I wish I could be there to make him breakfast every morning, although I’m sure that would be his worst nightmare. He’s the last one out of the nest, and after having gone through this with his brothers and sister, I am a little surprised at how much I am already longing to find a way to stay close to him.

So, what’s up with that? Why do so many of us have such a hard time letting go of our children? It may be as simple as loss of comforting routine. It may be something of an identity crisis: If I’m not an active father, who am I? Or perhaps it is something more, something even more unsettling.

I remember once, late in my grandfather’s long life, visiting him in the small house to which he had retired after a distinguished career in academia. His two children, my mother and her brother, were themselves old by then. They had turned out well, and he had been, by all accounts, a doting father. That morning he was resting in bed in a quiet, dim room with a fan whispering on the dresser. He was looking a little wistful, and I asked him what he had been thinking about.
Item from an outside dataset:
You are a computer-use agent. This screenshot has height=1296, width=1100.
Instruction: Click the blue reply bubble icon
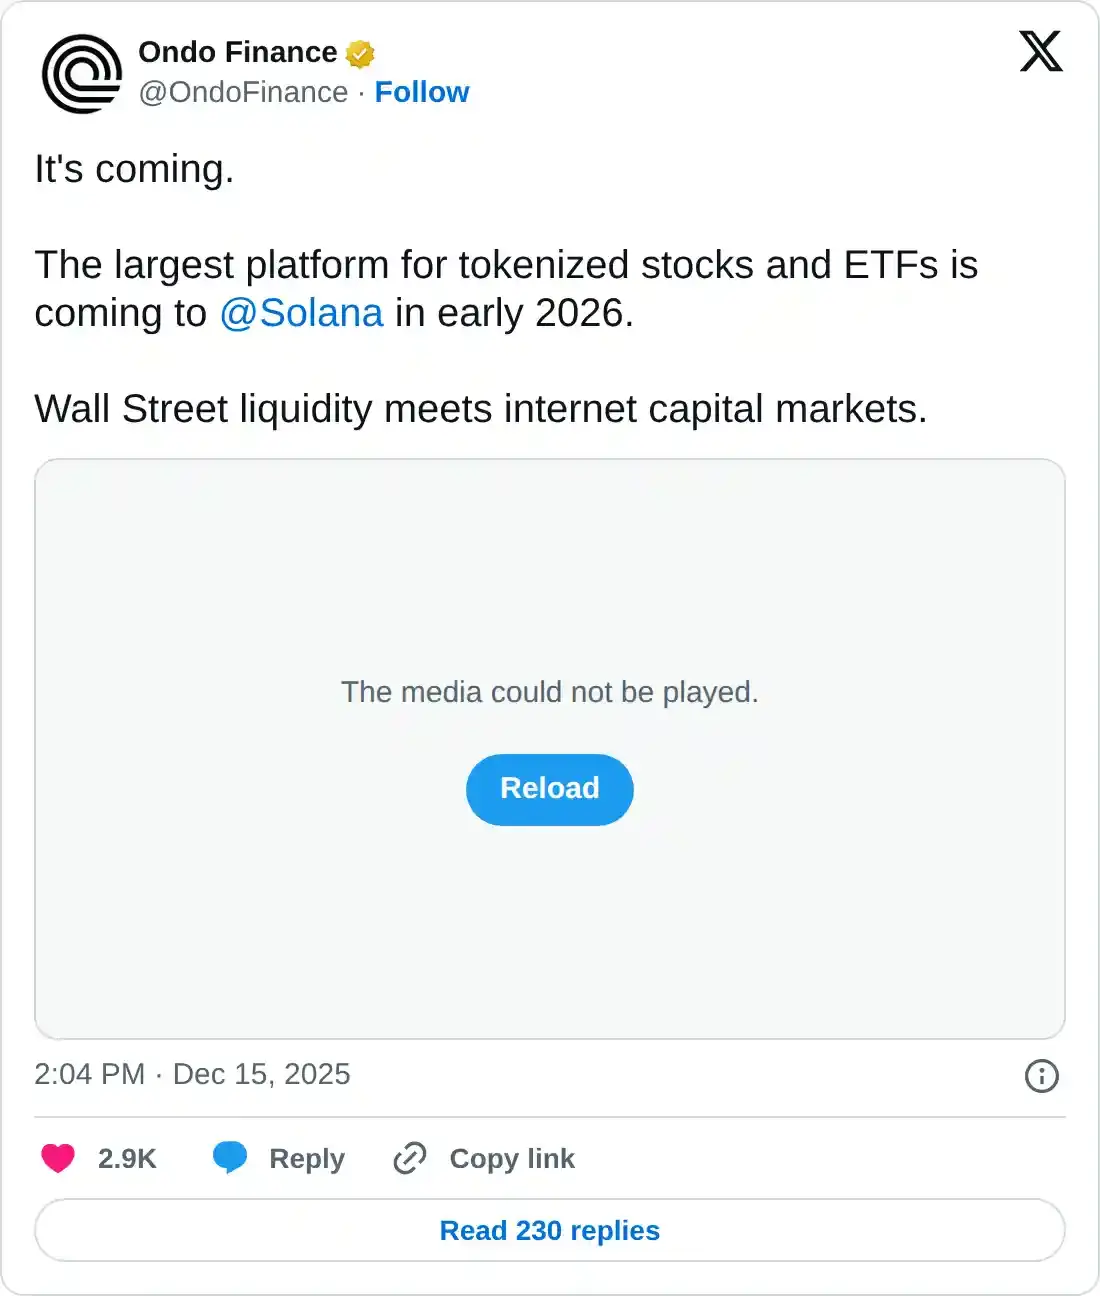tap(230, 1157)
As if ashamed of his thoughts, he didn’t look over at me when he answered. He said he had been lying there regretting every mean thing he had ever said to his children.

Children are hope. Hope for the future. And for a father who tried hard but could have done better, hope for redemption. When they leave home, gone with them is the daily absolution they offer so freely, so ungrudgingly, so unconditionally. There will be no more mad rushing to your arms when you come home, even (or especially) if you’ve been away too often. No more spontaneous ping-pong matches, with the easy joy that comes from playing a game you both want them to win. No more serving homemade sausage rolls for breakfast along with your apology for yelling at them the night before. 

Raising children is like gambling. You keep putting coins in the slot, knowing (or at least hoping) the next pull of the lever will bring a jackpot. Or maybe that’s not right. Maybe it’s not that chancy and random (and you certainly don’t think the odds favor the house). Maybe it’s more like investing in a generally rising market. There are some ups and downs, but the trend (barring really bad luck) is almost always up, even if you don’t do everything perfectly at each step, even if you screw up pretty badly once in a while. There’s always another day, another chance.

Until there’s not.

So why is it so hard to let go? For me, it is the fear that Nick’s leaving marks the end of the unique form of personal optimism that comes with being a parent. As my grandfather must have before me, I mourn the waning of second chances, the draining of that wellspring of optimism that I can be a better father, indeed a better person, that bubbles up every day in a house with children.